▶ _PROBLEM TO WORK ON_:
Every record must appear in the answer exactly as it stands.

▶ _DATA EXTRACT_:
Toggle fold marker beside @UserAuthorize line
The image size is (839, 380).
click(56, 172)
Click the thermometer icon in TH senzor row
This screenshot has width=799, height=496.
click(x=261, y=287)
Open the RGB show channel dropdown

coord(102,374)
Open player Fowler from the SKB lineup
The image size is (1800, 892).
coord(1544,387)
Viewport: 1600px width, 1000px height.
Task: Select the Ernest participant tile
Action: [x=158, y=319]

▶ _EXERCISE SOLUTION_:
Toggle fold marker beside @UserAuthorize line
The image size is (839, 380).
click(56, 172)
Click the thermometer icon in TH senzor row
This screenshot has width=799, height=496.
click(x=261, y=287)
Open the RGB show channel dropdown

coord(102,374)
Open player Fowler from the SKB lineup
The image size is (1800, 892).
coord(1544,387)
Viewport: 1600px width, 1000px height.
Task: Select the Ernest participant tile
Action: [x=158, y=319]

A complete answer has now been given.